India is a land of Vedic culture. There are infinite rites mentioned in the Vedas delving into a deeper meaning of life and why are they significantly used out of which the symbols occupy a significant place in our daily life.

The Swastika

Known as the swastivachan, it is a symbol which is used as a welcome sign for the positivity of the Universe into our homes. (Swasti divided as Su – good, and Asti- being). The four lines of the swastika are designed as four equal lines crossed at the middle and elongated clockwise further in their respective sides. The clockwise pattern denotes the movement of the Earth around the Sun and the four lines depicts the four directions and the four Vedas. The symbol also denotes the abode of Bhagwan Ganesh and hence any prayer, festivity or offering starts with the drawing of the swastika symbol and it has an important place in all rituals.


The Kalash is yet another Vedic Symbol which symbolises the Gayatri mantra and it power pervading all over the Universe. The Kalash is represented by a metal of an Earthen pot filled with sacred waters, (or clean running water) with mango leaves and a coconut kept in the opening of the pot and a sacred thread ties around the narrow bend. The Kalash is placed facing North on a cloth with rice on it and it is made to sit firmly on the same. This represents the balance needed to sustain life. The water represents the flow of life which is controlled by the pot’s firmness thus denoting how balance can be attained in life. The mango leaves denote success, health and prosperity. Hence, the leaves are used to sprinkle the sacred water of the pot in the homes which spreads good vibes all over the place. The coconut placed at the top of the pot represents the soul which breaks free of the body and joins the Almighty.
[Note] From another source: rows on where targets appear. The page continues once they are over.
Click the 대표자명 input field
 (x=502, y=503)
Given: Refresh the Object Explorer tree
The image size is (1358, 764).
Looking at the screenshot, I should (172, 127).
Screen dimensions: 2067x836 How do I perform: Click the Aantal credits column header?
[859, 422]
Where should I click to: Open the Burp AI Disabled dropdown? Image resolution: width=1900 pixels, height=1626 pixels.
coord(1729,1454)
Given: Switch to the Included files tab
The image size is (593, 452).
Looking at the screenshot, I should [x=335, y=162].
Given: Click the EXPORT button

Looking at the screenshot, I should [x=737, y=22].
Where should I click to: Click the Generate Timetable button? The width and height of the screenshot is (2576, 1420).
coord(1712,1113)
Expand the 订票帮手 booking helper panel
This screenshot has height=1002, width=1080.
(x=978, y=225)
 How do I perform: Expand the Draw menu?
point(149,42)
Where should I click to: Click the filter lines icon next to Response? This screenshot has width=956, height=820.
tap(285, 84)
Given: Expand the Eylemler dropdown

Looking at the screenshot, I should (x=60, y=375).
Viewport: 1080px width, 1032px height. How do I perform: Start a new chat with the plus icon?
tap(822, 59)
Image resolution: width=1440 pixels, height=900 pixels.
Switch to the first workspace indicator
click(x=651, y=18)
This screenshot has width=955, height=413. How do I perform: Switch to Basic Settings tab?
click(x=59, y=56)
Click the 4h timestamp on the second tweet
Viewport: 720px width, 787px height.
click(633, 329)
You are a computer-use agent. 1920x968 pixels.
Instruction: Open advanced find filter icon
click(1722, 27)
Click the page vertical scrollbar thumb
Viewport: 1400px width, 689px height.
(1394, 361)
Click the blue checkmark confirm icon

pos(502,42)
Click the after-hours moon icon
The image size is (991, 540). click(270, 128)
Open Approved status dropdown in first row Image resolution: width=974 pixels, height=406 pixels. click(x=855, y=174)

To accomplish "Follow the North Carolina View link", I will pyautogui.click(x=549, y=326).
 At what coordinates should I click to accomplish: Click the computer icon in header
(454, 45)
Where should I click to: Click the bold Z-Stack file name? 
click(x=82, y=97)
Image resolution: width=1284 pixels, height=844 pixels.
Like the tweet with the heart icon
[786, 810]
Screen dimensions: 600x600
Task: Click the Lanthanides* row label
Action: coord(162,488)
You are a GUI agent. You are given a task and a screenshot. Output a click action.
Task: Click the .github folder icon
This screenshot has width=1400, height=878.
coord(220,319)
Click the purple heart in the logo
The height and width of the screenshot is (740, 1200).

The Yantra is considered as the symbol of Sadhana on which one concentrates on it and attains the practise of total devotion. With the Yantra kept in a specific place and a specific direction, it is believed to derive auspicious effects. However, as they have a certain code of procedure and practise to be followed, the Yantras are to be kept only when one can adhere to the code and conduct of it and with complete knowledge about it under the guidance of a preceptor. The Yantra also relieves one from materialistic and desires of greed, anger, lust, arrogance and pride.


No Hindu ritual is said to be complete without the offering of the Deepak. Symbolising fire, he Deepak is lit with a twisted and fat cotton thread dipped in ghee. Just as fire consumes everything in its way, the Deepak consumes all impurities within and creates a pure atmosphere for a ritual. The Aarti which is given to the deity after or during the worship also symbolises the divine feeling and the light through which one can have a look at the deity both physically and spiritually. Accepting the Aarti by putting the palms on it and applying it to our eyes, one takes the divine aura into the body too. With so much of importance and meaning to them, these Vedic symbols denote the concept of

life in many ways. When one knows the inner meaning of the symbols, it gives much more meaning to our prayers and life.